Nell’aprile del 2010, l’attuale CEO di Xiaomi, Lei Jun fondò con altri sette soci, lanciando il sistema operativo MIUI basato su Android. Il loro primo smartphone, il Mi 1, venne lanciato a settembre dell’anno successivo e  grazie a specifiche competitive e a un prezzo inferiore a quelli di Apple e Samsung, riuscì a porre le basi del suo successo nel complesso mondo della telefonia, diventando un vero gigante globale dell’elettronica di consumo.

 Lo Xiaomi yu7

Xiaomi Suv7
Foto Xiaomi

A poco più di 10 anni dalla sua nascita, nel marzo del 2021, Xiaomi annunciò di volere entrare nell’industria automobilistica. Il primo settembre dello stesso anno venne fondata a Pechino la divisione Xiaomi Automobile: la strada per diventare una casa costruttrice di automobili era ormai avviata.

L’azienda ha iniziato da subito a reclutare diverse persone con ruoli strategici, da progettisti a ingegneri automobilistici, arrivando a oltre 1.000 dipendenti solo nel reparto di ricerca e sviluppo alla fine del 2023. Parallelamente, è stato realizzato uno stabilimento di produzione, capace di far uscire dalle proprie linee più di 300.000 veicoli all’anno.

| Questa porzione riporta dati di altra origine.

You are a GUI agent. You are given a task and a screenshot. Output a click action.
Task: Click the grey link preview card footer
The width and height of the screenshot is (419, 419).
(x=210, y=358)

Il 28 dicembre del 2023, a meno di tre anni dall’istituzione della sua divisione automobilistica, la Xiaomi ha presentato al mondo la sua prima vettura elettrica, la berlina SU7: tre mesi dopo i clienti potevano già ordinarla e le prime unità vennero consegnate nel giro di pochi giorni.

Nei primi 12 mesi di produzione, la berlina elettrica superò le 155.000 vendite in Cina. Il successo non ha portato però l’azienda a sedersi sugli allori, al contrario ha raddoppiato l’offerta con la YU7, SUV elettrico con uno stile che ricorda per certi versi la Ferrari Purosangue e che utilizza la medesima tecnologia della berlina.

La strategia Xiaomi per le automobili

Con le automobili, la Xiaomi ha utilizzato la stessa strategia che in passato le ha permesso di conquistare il mercato degli smartphone: tecnologia di ultima generazione combinata con design accattivante a prezzi significativamente inferiori a quelli dei concorrenti. In questo modo, entrambi i modelli hanno ottenuto risultati di vendite addirittura superiori sia alle aspettative.

Nonostante i numeri impressionanti della Cina, Xiaomi non si vuole fermare al mercato interno e sono già noti i piani per espandere l’attività a livello internazionale, con un primo segnale in questo senso, dato dall’apertura di un centro di ricerca e sviluppo per veicoli elettrici a Monaco di Baviera, con l’obiettivo di entrare nel mercato tedesco già nel 2027.

Il colosso cinese vuole imparare dai produttori di maggior successo in questo campo: non è un caso che lo stesso Lei Jun abbia confessato di aver fatto smontare completamente una Tesla Model Y per analizzarne ogni singolo componente.